ハイヒールはさほど歩く予定が無いときに履くものなのでは


「#Ku Too」の運動が起きた時、「おお、そうきたか!」と、嬉しさのような驚きのような気持ちになったものでした。私はフリーの身ですので、誰からもヒールのあるパンプスを強制されることはありません。お葬式などの時以外は、滅多にパンプスを履くこともないのですが、たまに履くとあまりにも「苦痛」。

 

そんな苦痛を、職場で強制されるケースも多いのだそう。世の女性達がパンプスで通勤電車に乗っている姿を見る度に、「よく平気だな」と思っていたのですが、彼女達も本当は、平気ではなかったのですね。

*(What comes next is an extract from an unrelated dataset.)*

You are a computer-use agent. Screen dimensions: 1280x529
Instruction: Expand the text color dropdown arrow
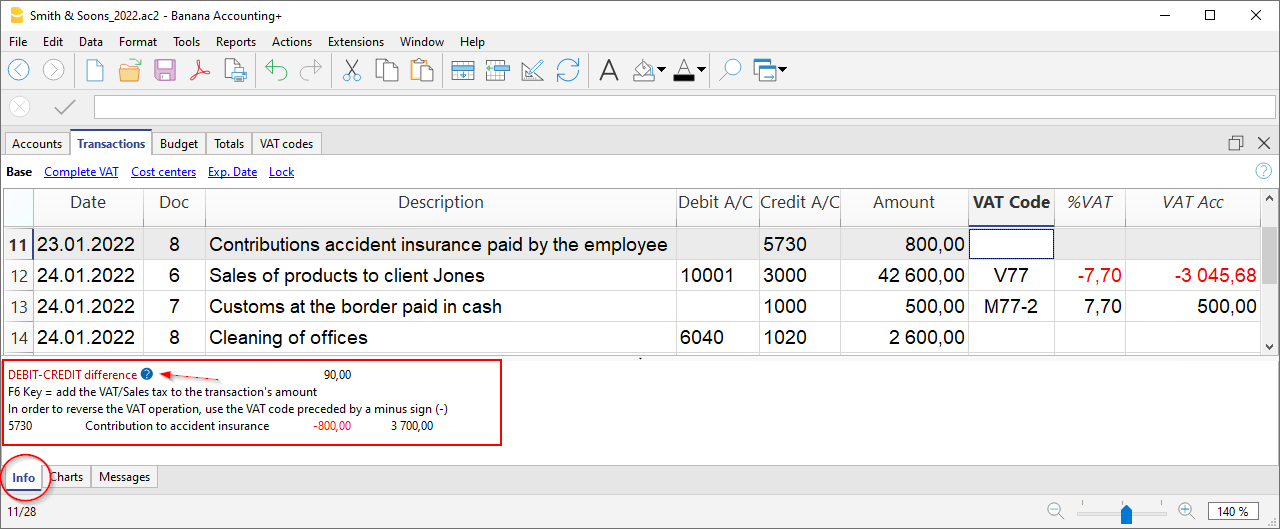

会社の同僚らしき男女が一緒にいるのを見ると、男性の足元は、ビジネスシューズ。女性はストッキングに、パンプス。その、高くて時には細いヒールを見る度に、「男と女が同じ土俵に立っているとは言えないのではないか」と、私は思っておりました。纏足しているかのような不安定な足元で、男性と同じ仕事をこなさなくてはならないのは、ハンデが大きすぎないか、と。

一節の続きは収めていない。